RANGOON, Burma — Burma’s longest-serving political prisoner was among more than 9,000 inmates freed yesterday, days before the first anniversary of the junta’s deadly crackdown on anti-government protests led by Buddhist monks.

Win Tin, a journalist-turned-activist and aide to pro-democracy opposition leader Aung San Suu Kyi, was held for 19 years. He was one of at least seven political prisoners released, Amnesty International said.

The rights group said there are an estimated 2,100 political prisoners in Burma, which has been under military rule for 46 years and is one of the world’s poorest and most authoritarian nations.

A longtime journalist and poet, while in prison Mr. Win would write poems on the walls of his cell with ink made of brick powder and water, according to supporters who visited him. He said he would keep wearing his prison blues as a sign of protest against the military rulers, and he vowed to keep pressing for more freedom.

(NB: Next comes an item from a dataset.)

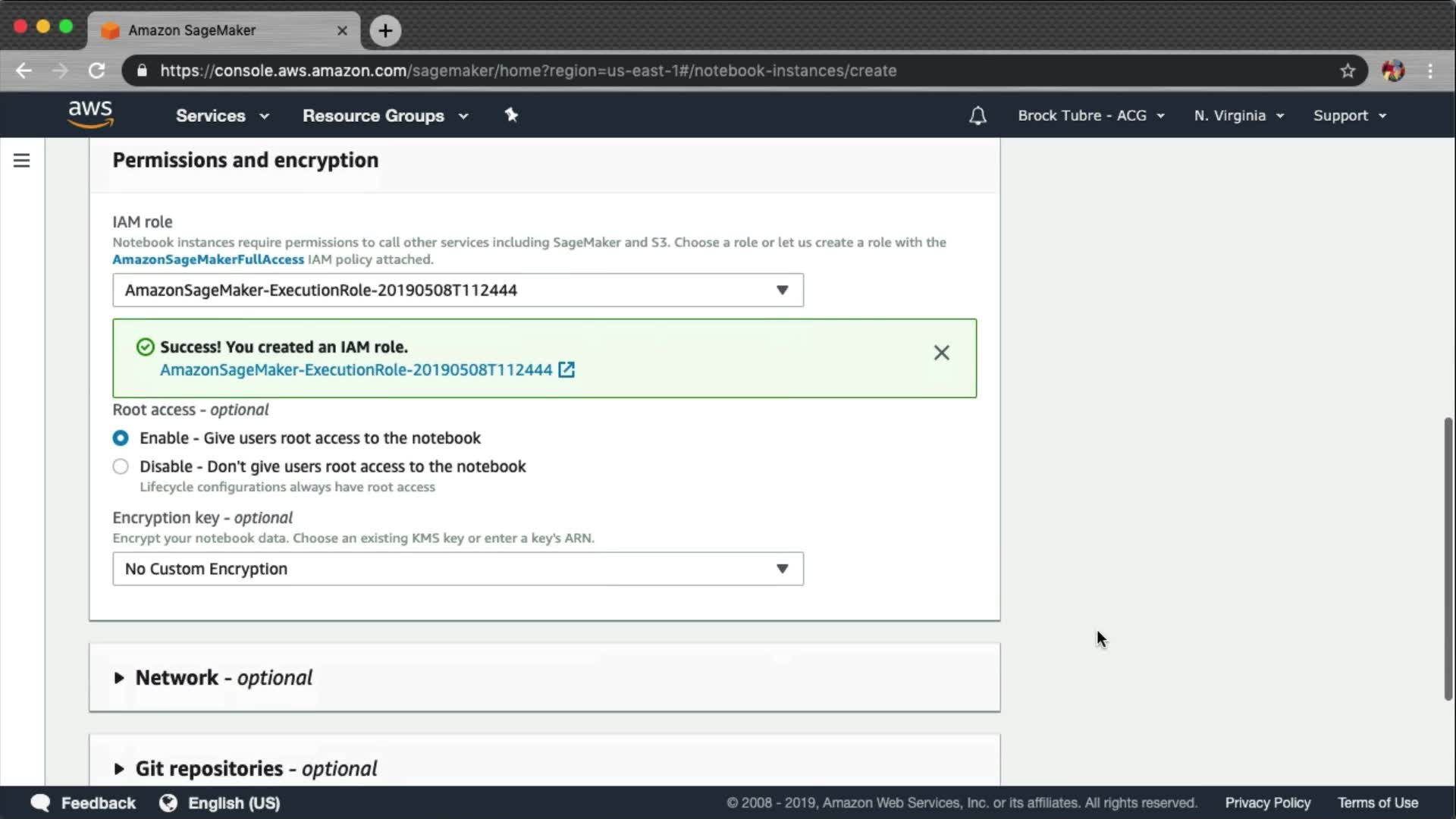Open the IAM role dropdown
Viewport: 1456px width, 819px height.
click(x=457, y=290)
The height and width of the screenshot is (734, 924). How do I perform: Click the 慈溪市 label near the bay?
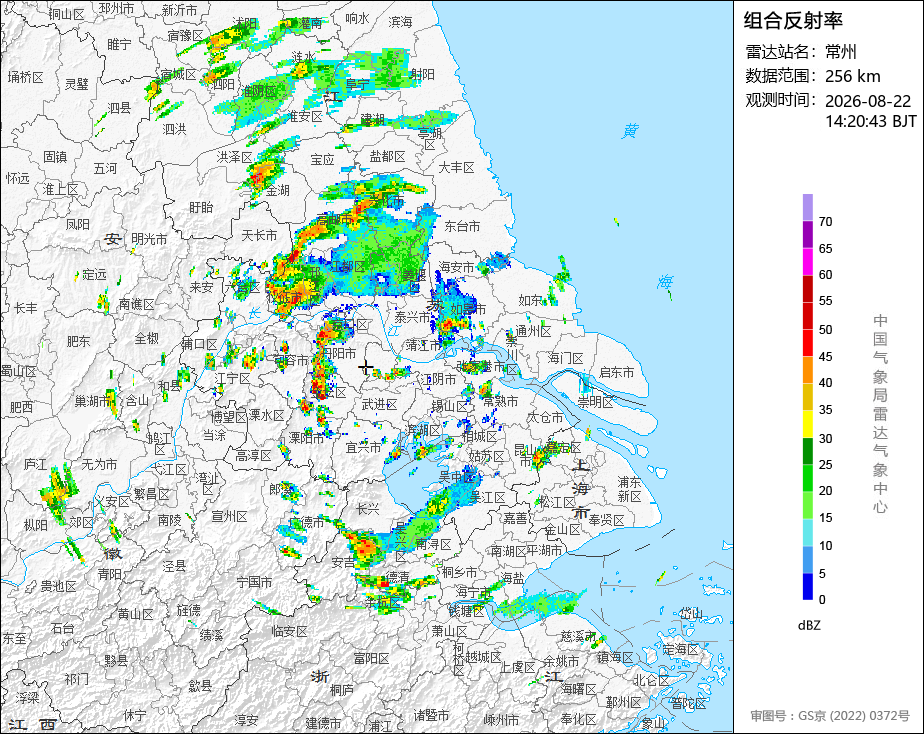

“I have to continue with my unfinished task of trying to achieve democracy in Myanmar,” he said from a friend’s home in Yangon after being released from Insein Prison.

While incarcerated, Mr. Win had two heart attacks, a hernia operation, and suffered from high blood pressure, diabetes, and spinal inflammation, according to international media groups. Now 78, he appeared alert and healthy despite recent reports of being ill.

Asked how it felt to be free, Mr. Win replied, “I will be happy only when all political prisoners, including Aung San Suu Kyi, are released.”

Nobel Peace Prize winner Ms. Suu Kyi has spent more than 12 of the past 19 years in detention, mostly under house arrest. In 1990, her party won a landslide victory that the junta refused to acknowledge. Instead, the regime stepped up arrests and repression of dissidents.

Ms. Suu Kyi has called Mr. Win “a man of courage and integrity” and said he was instrumental in Burma’s democracy movement. Human rights groups rejoiced at his release.

The amnesty granted to 9,002 prisoners around the country was believed to be one of the largest the junta has approved.

It came days ahead of the first anniversary of the military junta’s brutal crackdown on protests led by Buddhist monks. The United Nations estimated at least 31 people were killed when the army fired on peaceful protesters September 26-27, sparking global outrage.

Analysts suspect the junta timed the release as an attempt to fend off international criticism on the anniversary.